Stem Cell-Based Product Biomanufacturing: From Cultivation Modalities to Population Based-Models
Translational Medicine and Bioengineering Conference
2016
Translational Medicine and Bioengineering Conference
General Submissions
Biomanufacturing
Sunday, November 13, 2016 - 10:15am to 10:30am
The engineering of bioprocesses for stem-cell based therapy products can benefit from the implementation of the quality by design paradigm in the manufacturing of biopharmaceutics. This approach requires better understanding of process parameters and product characteristics. The list of involved tasks is extensive but this presentation will focus on three core aspects. First, different cultivation modes are available for stem cell expansion and differentiation. Stirred suspension bioreactors, which are commonly used for high-density culture of vaccine and biosimilar producer cells, allow the propagation of stem cells as aggregates, on microcarriers or after encapsulation affording process design flexibility.
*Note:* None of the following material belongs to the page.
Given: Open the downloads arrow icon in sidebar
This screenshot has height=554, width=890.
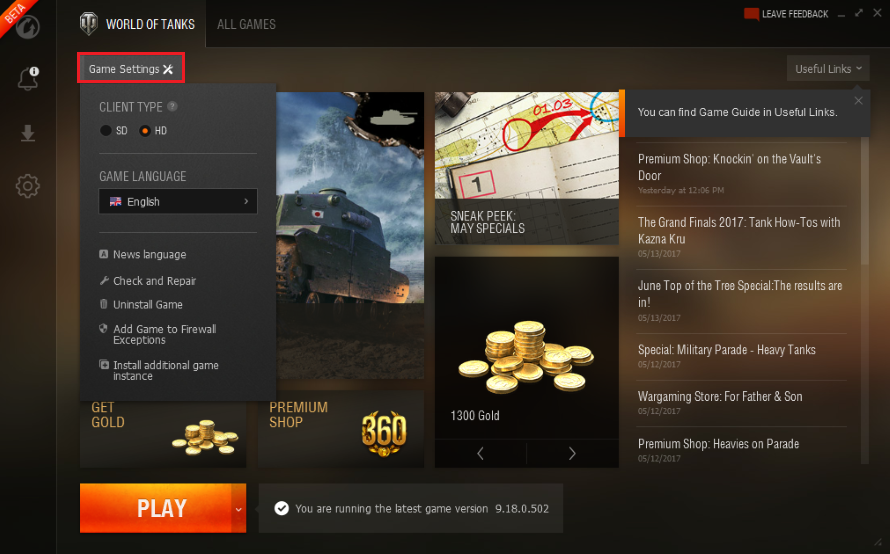Looking at the screenshot, I should pyautogui.click(x=27, y=133).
Selection of the culture modality is largely dictated by attributes of the final cell type(s) including sensitivity to shear, and dependence of commitment on concentration gradients and paracrine signals. Second, cell growth in these systems is intimately influenced by the formulation of media and surfaces shaping the culture environment. After years of intense research efforts, the development is coming to fruition of chemically defined, xeno-free media and substrates conforming to current good manufacturing practices (cGMP) for pluripotent cell cultivation and directed differentiation along specific trajectories. The increasing reliance on small molecules to replace growth factors and cytokines has the benefits of reduced cost and increased medium stability. Third, stem cell bioprocess engineering is expected to gain significantly from mathematical models capturing the heterogeneity of stem/progenitor cell ensembles. Population-based models with multiple process variables as inputs quantified via process analytical technology can be used to map and control process (e.g. differentiation strength) or product attributes (cell phenotype or function) within a given design space. These models can be combined with next-generation sequencing and proteomic data to gain insight into ways by which gene/protein networks interact with the process environment and guide optimization efforts. Despite the significant strides noted in the areas discussed here, integration of approaches from a broad range of disciplines will be essential for the realization of robust, economical processes for stem cell-based product manufacturing.